> **Materials provided**:
=== Section Start ===

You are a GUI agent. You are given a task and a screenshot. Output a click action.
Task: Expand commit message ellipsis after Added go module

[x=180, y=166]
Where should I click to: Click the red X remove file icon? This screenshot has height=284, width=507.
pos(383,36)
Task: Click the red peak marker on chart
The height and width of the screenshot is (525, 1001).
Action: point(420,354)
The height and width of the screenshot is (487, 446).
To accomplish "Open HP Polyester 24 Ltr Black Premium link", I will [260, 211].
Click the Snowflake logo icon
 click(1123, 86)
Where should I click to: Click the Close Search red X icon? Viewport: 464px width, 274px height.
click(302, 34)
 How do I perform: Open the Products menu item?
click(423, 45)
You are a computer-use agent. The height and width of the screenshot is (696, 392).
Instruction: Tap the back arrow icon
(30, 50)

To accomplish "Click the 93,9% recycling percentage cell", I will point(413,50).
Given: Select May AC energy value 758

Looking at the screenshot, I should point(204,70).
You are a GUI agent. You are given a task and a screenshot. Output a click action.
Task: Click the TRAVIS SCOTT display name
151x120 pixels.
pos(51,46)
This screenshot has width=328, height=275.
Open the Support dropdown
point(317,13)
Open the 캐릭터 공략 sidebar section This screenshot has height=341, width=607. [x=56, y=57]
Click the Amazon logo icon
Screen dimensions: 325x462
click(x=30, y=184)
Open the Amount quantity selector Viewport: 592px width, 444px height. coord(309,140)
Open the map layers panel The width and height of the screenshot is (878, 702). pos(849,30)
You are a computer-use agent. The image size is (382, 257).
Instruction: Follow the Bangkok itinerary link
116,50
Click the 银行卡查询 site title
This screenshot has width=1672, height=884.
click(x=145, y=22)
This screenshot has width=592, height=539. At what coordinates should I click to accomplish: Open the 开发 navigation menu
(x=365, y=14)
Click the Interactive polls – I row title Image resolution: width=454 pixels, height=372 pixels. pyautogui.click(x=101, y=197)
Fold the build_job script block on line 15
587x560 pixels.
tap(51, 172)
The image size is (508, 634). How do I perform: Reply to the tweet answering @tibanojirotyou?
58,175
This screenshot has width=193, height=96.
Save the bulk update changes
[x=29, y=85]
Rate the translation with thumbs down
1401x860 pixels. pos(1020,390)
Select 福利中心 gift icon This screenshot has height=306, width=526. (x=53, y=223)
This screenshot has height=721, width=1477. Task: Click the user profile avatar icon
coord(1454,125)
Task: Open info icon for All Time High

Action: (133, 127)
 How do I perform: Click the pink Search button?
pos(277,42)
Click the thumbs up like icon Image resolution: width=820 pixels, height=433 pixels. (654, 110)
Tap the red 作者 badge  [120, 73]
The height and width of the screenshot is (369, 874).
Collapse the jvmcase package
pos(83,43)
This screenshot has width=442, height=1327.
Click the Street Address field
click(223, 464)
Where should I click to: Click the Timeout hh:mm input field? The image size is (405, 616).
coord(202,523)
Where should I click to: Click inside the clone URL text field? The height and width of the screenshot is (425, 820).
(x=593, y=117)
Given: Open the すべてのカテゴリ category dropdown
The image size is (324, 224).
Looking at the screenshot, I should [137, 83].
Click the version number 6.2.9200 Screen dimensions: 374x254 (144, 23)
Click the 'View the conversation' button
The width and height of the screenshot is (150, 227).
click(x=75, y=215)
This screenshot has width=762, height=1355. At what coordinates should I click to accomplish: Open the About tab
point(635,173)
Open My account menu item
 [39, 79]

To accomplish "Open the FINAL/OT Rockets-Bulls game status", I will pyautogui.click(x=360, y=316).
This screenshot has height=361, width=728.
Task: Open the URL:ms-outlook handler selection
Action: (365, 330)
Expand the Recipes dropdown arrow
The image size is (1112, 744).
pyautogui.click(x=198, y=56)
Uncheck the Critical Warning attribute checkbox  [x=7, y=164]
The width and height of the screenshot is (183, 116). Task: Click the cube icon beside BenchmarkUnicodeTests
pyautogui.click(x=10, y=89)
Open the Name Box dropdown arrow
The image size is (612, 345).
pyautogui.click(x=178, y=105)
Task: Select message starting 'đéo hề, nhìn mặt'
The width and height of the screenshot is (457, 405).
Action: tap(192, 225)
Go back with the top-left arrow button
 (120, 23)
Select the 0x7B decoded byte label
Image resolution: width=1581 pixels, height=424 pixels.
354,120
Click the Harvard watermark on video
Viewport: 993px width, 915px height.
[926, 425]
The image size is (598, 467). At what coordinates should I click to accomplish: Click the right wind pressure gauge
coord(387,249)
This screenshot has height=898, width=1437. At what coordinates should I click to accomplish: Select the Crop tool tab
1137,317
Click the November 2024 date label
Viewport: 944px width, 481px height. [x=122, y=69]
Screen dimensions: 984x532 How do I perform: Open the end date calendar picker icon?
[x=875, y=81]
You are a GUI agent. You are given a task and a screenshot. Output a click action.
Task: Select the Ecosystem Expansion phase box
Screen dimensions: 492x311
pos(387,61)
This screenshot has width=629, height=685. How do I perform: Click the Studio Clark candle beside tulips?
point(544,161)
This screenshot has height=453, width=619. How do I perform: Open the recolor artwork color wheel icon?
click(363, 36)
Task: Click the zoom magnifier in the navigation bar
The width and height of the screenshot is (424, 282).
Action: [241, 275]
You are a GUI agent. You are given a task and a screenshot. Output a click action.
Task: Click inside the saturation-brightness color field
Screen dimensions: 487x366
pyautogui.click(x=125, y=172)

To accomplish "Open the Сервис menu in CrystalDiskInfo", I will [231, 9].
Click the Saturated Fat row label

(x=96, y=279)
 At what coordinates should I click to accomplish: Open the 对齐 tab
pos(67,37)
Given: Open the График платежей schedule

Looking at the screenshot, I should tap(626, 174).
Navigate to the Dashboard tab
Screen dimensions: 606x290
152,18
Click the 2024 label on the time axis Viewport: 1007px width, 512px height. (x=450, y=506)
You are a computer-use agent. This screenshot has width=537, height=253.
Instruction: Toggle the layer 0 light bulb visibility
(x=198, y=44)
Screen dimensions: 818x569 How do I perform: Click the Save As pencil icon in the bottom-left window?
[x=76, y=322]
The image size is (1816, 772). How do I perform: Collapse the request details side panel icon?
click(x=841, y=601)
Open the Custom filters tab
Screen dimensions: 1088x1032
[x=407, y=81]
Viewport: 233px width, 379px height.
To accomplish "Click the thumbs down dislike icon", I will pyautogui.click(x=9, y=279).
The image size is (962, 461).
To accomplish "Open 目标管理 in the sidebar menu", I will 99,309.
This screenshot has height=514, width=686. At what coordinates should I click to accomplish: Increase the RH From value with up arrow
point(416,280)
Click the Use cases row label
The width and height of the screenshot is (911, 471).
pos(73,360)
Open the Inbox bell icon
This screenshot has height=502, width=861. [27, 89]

=== Section End ===

> **Task prompt**: Please reproduce every record shown above, exactly as written.

> **Final answer**:
You are a GUI agent. You are given a task and a screenshot. Output a click action.
Task: Expand commit message ellipsis after Added go module

[x=180, y=166]
Where should I click to: Click the red X remove file icon? This screenshot has height=284, width=507.
pos(383,36)
Task: Click the red peak marker on chart
The height and width of the screenshot is (525, 1001).
Action: point(420,354)
The height and width of the screenshot is (487, 446).
To accomplish "Open HP Polyester 24 Ltr Black Premium link", I will [260, 211].
Click the Snowflake logo icon
 click(1123, 86)
Where should I click to: Click the Close Search red X icon? Viewport: 464px width, 274px height.
click(302, 34)
 How do I perform: Open the Products menu item?
click(423, 45)
You are a computer-use agent. The height and width of the screenshot is (696, 392).
Instruction: Tap the back arrow icon
(30, 50)

To accomplish "Click the 93,9% recycling percentage cell", I will point(413,50).
Given: Select May AC energy value 758

Looking at the screenshot, I should point(204,70).
You are a GUI agent. You are given a task and a screenshot. Output a click action.
Task: Click the TRAVIS SCOTT display name
151x120 pixels.
pos(51,46)
This screenshot has width=328, height=275.
Open the Support dropdown
point(317,13)
Open the 캐릭터 공략 sidebar section This screenshot has height=341, width=607. [x=56, y=57]
Click the Amazon logo icon
Screen dimensions: 325x462
click(x=30, y=184)
Open the Amount quantity selector Viewport: 592px width, 444px height. coord(309,140)
Open the map layers panel The width and height of the screenshot is (878, 702). pos(849,30)
You are a computer-use agent. The image size is (382, 257).
Instruction: Follow the Bangkok itinerary link
116,50
Click the 银行卡查询 site title
This screenshot has width=1672, height=884.
click(x=145, y=22)
This screenshot has width=592, height=539. At what coordinates should I click to accomplish: Open the 开发 navigation menu
(x=365, y=14)
Click the Interactive polls – I row title Image resolution: width=454 pixels, height=372 pixels. pyautogui.click(x=101, y=197)
Fold the build_job script block on line 15
587x560 pixels.
tap(51, 172)
The image size is (508, 634). How do I perform: Reply to the tweet answering @tibanojirotyou?
58,175
This screenshot has width=193, height=96.
Save the bulk update changes
[x=29, y=85]
Rate the translation with thumbs down
1401x860 pixels. pos(1020,390)
Select 福利中心 gift icon This screenshot has height=306, width=526. (x=53, y=223)
This screenshot has height=721, width=1477. Task: Click the user profile avatar icon
coord(1454,125)
Task: Open info icon for All Time High

Action: (133, 127)
 How do I perform: Click the pink Search button?
pos(277,42)
Click the thumbs up like icon Image resolution: width=820 pixels, height=433 pixels. (654, 110)
Tap the red 作者 badge  [120, 73]
The height and width of the screenshot is (369, 874).
Collapse the jvmcase package
pos(83,43)
This screenshot has width=442, height=1327.
Click the Street Address field
click(223, 464)
Where should I click to: Click the Timeout hh:mm input field? The image size is (405, 616).
coord(202,523)
Where should I click to: Click inside the clone URL text field? The height and width of the screenshot is (425, 820).
(x=593, y=117)
Given: Open the すべてのカテゴリ category dropdown
The image size is (324, 224).
Looking at the screenshot, I should [137, 83].
Click the version number 6.2.9200 Screen dimensions: 374x254 (144, 23)
Click the 'View the conversation' button
The width and height of the screenshot is (150, 227).
click(x=75, y=215)
This screenshot has width=762, height=1355. At what coordinates should I click to accomplish: Open the About tab
point(635,173)
Open My account menu item
 [39, 79]

To accomplish "Open the FINAL/OT Rockets-Bulls game status", I will pyautogui.click(x=360, y=316).
This screenshot has height=361, width=728.
Task: Open the URL:ms-outlook handler selection
Action: (365, 330)
Expand the Recipes dropdown arrow
The image size is (1112, 744).
pyautogui.click(x=198, y=56)
Uncheck the Critical Warning attribute checkbox  [x=7, y=164]
The width and height of the screenshot is (183, 116). Task: Click the cube icon beside BenchmarkUnicodeTests
pyautogui.click(x=10, y=89)
Open the Name Box dropdown arrow
The image size is (612, 345).
pyautogui.click(x=178, y=105)
Task: Select message starting 'đéo hề, nhìn mặt'
The width and height of the screenshot is (457, 405).
Action: tap(192, 225)
Go back with the top-left arrow button
 (120, 23)
Select the 0x7B decoded byte label
Image resolution: width=1581 pixels, height=424 pixels.
354,120
Click the Harvard watermark on video
Viewport: 993px width, 915px height.
[926, 425]
The image size is (598, 467). At what coordinates should I click to accomplish: Click the right wind pressure gauge
coord(387,249)
This screenshot has height=898, width=1437. At what coordinates should I click to accomplish: Select the Crop tool tab
1137,317
Click the November 2024 date label
Viewport: 944px width, 481px height. [x=122, y=69]
Screen dimensions: 984x532 How do I perform: Open the end date calendar picker icon?
[x=875, y=81]
You are a GUI agent. You are given a task and a screenshot. Output a click action.
Task: Select the Ecosystem Expansion phase box
Screen dimensions: 492x311
pos(387,61)
This screenshot has width=629, height=685. How do I perform: Click the Studio Clark candle beside tulips?
point(544,161)
This screenshot has height=453, width=619. How do I perform: Open the recolor artwork color wheel icon?
click(363, 36)
Task: Click the zoom magnifier in the navigation bar
The width and height of the screenshot is (424, 282).
Action: [241, 275]
You are a GUI agent. You are given a task and a screenshot. Output a click action.
Task: Click inside the saturation-brightness color field
Screen dimensions: 487x366
pyautogui.click(x=125, y=172)

To accomplish "Open the Сервис menu in CrystalDiskInfo", I will [231, 9].
Click the Saturated Fat row label

(x=96, y=279)
 At what coordinates should I click to accomplish: Open the 对齐 tab
pos(67,37)
Given: Open the График платежей schedule

Looking at the screenshot, I should tap(626, 174).
Navigate to the Dashboard tab
Screen dimensions: 606x290
152,18
Click the 2024 label on the time axis Viewport: 1007px width, 512px height. (x=450, y=506)
You are a computer-use agent. This screenshot has width=537, height=253.
Instruction: Toggle the layer 0 light bulb visibility
(x=198, y=44)
Screen dimensions: 818x569 How do I perform: Click the Save As pencil icon in the bottom-left window?
[x=76, y=322]
The image size is (1816, 772). How do I perform: Collapse the request details side panel icon?
click(x=841, y=601)
Open the Custom filters tab
Screen dimensions: 1088x1032
[x=407, y=81]
Viewport: 233px width, 379px height.
To accomplish "Click the thumbs down dislike icon", I will pyautogui.click(x=9, y=279).
The image size is (962, 461).
To accomplish "Open 目标管理 in the sidebar menu", I will 99,309.
This screenshot has height=514, width=686. At what coordinates should I click to accomplish: Increase the RH From value with up arrow
point(416,280)
Click the Use cases row label
The width and height of the screenshot is (911, 471).
pos(73,360)
Open the Inbox bell icon
This screenshot has height=502, width=861. [27, 89]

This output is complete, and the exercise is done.